True to the observation of the Poets & Quants judges, Li’s passion in the classroom shows, and he’s particularly interested in the diversity of the students he teaches. “UC Riverside leads all major U.S. universities in students with Pell Grants, and more than half of students are first-generation college-goers,” he says. “So, I consider my efforts to make the class resonate with them time well spent.”

He admits to being lucky to teach a subject he’s passionate about, but he adds, “My favorite moments are when students report using class concepts in their lives and jobs.”


An Interactive Teaching Style Works for Marlo Raveendran’s Students 

Perhaps one of the highest compliments a professor may receive is “I wish I could take her class again.” This statement from a student was among many declarations of support that the Poets & Quants editors published as evidence of Marlo Raveendran’s effectiveness in the classroom. 

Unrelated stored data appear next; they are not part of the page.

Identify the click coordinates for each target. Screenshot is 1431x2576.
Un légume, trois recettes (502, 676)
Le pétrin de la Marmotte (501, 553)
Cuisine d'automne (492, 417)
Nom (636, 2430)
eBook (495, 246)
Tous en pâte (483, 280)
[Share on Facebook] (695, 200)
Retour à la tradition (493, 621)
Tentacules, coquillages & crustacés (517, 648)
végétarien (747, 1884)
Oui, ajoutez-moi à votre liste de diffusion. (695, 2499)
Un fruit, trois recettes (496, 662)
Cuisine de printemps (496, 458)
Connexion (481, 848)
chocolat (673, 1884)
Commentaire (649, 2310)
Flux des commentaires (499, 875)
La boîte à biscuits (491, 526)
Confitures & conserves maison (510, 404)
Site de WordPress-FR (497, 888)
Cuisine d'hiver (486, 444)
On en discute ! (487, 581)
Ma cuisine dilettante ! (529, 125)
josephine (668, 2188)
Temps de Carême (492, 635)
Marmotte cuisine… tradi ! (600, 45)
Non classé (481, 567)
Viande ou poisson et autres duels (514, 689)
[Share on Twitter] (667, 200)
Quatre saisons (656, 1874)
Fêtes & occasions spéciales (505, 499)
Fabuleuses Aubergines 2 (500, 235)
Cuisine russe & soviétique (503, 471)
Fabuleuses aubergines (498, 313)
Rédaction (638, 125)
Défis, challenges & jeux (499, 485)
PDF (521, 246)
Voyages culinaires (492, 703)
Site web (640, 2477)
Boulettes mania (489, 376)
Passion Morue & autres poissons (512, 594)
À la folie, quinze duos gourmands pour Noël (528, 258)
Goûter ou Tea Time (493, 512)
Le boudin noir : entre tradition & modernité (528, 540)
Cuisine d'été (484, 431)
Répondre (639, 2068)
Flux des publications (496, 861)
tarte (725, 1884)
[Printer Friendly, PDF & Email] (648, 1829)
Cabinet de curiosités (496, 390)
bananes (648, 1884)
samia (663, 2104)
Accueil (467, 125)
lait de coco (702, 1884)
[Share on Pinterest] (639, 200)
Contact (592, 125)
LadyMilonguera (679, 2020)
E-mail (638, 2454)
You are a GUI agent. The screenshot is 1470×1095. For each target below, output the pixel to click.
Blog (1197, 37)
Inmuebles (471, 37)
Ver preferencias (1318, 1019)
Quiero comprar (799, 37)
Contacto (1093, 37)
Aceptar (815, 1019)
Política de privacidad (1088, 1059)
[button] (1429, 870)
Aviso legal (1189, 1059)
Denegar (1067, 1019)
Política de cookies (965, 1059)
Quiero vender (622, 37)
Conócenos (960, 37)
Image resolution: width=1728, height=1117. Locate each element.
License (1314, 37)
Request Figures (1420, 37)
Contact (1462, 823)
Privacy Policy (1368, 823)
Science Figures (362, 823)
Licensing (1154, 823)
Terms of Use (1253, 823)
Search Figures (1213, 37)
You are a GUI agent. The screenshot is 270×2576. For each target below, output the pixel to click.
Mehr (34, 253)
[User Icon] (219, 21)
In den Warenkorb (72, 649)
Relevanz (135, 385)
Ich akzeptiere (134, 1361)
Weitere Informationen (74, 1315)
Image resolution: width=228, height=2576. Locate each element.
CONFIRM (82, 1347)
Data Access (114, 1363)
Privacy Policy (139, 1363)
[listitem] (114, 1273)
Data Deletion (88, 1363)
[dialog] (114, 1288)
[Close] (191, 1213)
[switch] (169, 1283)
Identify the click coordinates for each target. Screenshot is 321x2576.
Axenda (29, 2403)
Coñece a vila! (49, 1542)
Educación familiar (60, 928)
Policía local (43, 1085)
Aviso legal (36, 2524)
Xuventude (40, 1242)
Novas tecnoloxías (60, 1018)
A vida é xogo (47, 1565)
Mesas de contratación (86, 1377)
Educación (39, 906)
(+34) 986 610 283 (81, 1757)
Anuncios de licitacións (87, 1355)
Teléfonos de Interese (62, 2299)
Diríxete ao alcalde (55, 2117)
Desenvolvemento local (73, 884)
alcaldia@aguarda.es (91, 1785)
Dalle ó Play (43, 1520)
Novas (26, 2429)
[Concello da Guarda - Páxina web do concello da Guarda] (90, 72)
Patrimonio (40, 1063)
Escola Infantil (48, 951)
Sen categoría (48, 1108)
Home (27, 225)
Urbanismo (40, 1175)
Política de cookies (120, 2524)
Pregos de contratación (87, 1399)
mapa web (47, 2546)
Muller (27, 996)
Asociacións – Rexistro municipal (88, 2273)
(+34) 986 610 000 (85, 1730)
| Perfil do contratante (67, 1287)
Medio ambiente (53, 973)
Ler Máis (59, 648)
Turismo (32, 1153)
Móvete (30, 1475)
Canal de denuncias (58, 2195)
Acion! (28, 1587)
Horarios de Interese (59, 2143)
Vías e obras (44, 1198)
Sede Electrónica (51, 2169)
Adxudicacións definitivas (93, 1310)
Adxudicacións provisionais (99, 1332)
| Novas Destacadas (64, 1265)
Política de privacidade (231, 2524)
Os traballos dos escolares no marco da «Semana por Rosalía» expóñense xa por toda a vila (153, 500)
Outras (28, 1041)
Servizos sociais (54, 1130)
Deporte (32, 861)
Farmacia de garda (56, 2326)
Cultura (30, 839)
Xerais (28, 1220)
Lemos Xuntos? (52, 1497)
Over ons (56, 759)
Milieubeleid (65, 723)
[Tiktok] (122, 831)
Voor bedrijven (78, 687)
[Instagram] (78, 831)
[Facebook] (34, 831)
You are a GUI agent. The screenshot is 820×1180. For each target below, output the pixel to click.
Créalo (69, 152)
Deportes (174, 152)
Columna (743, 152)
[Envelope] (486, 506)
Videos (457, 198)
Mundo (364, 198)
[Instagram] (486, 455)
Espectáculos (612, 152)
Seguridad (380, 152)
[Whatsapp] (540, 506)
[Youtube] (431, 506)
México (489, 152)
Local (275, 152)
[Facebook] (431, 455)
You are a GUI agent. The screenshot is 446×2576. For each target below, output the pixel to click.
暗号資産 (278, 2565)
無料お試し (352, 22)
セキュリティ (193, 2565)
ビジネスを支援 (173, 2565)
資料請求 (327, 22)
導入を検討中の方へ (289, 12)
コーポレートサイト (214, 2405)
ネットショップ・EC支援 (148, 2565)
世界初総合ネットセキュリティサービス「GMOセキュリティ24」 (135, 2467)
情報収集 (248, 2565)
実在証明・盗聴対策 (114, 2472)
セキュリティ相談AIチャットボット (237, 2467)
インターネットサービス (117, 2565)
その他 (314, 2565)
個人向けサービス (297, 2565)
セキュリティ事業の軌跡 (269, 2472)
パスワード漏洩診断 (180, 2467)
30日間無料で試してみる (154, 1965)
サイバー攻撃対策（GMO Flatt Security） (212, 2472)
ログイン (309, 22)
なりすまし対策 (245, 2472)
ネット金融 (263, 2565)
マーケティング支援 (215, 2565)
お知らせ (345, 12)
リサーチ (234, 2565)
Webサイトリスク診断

A UCR assistant professor of management, Raveendran’s research explores the way in which organizational structure and design decisions are influenced by individuals inside a firm. “The most practical discovery I’ve made is just how much our human nature influences organizational decisions,” she says. “When studying how groups of strangers approach division of labor … we were struck by how quickly they took newly formed group structures as given, even when the task allowed for more efficient choices.” 

With a pronounced interactive teaching style, Raveendran integrates the deep knowledge she’s acquired through her research into her courses, including the core strategy class she teaches: “The concepts and frameworks are extremely simple. Instead of focusing on the content, I try to teach my students to think more analytically and to question what they read and what I say,” she says. “I love seeing my students’ minds grow. Over 10 weeks, our conversations deepen, and their responses and reasoning become more and more analytical and sophisticated.”

That strategy’s effectiveness is borne out in the student’s further observation of Raveendran’s teaching style: “[She] makes the topics she teaches interesting and shows she cares about students. It makes even the quiet students speak up and participate.”